> _To do_: Beginning with the first line below, output every record verbatim and leave out the images.

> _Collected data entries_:
• • •

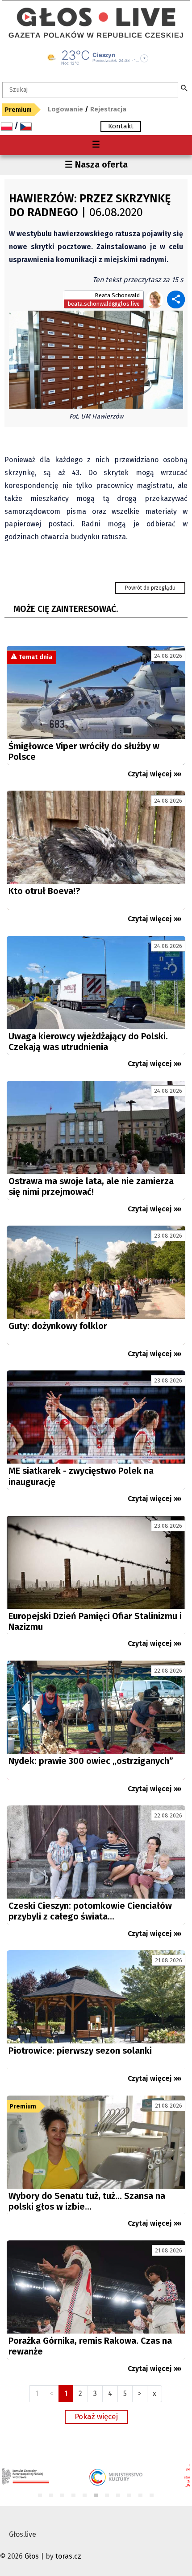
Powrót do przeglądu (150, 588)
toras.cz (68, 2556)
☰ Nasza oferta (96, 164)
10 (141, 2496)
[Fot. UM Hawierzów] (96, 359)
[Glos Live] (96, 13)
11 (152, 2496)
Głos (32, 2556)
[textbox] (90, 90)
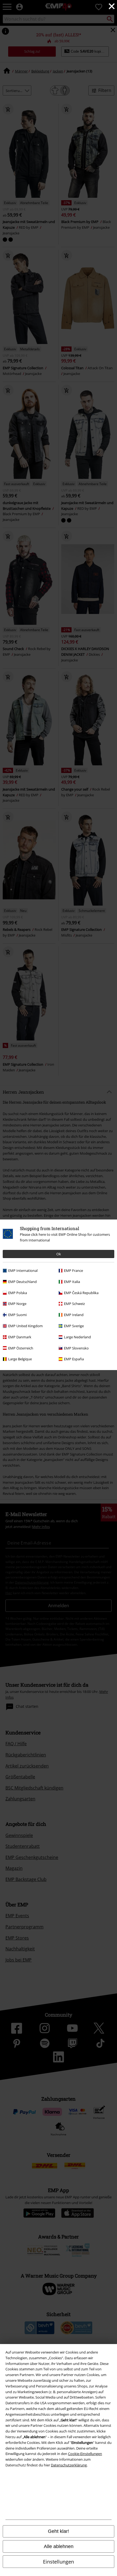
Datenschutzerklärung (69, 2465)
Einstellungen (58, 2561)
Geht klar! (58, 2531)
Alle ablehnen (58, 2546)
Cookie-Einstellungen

• • •

> _Solution to this exercise_:
Powrót do przeglądu (150, 588)
toras.cz (68, 2556)
☰ Nasza oferta (96, 164)
10 (141, 2496)
[Fot. UM Hawierzów] (96, 359)
[Glos Live] (96, 13)
11 (152, 2496)
Głos (32, 2556)
[textbox] (90, 90)
Datenschutzerklärung (69, 2465)
Einstellungen (58, 2561)
Geht klar! (58, 2531)
Alle ablehnen (58, 2546)
Cookie-Einstellungen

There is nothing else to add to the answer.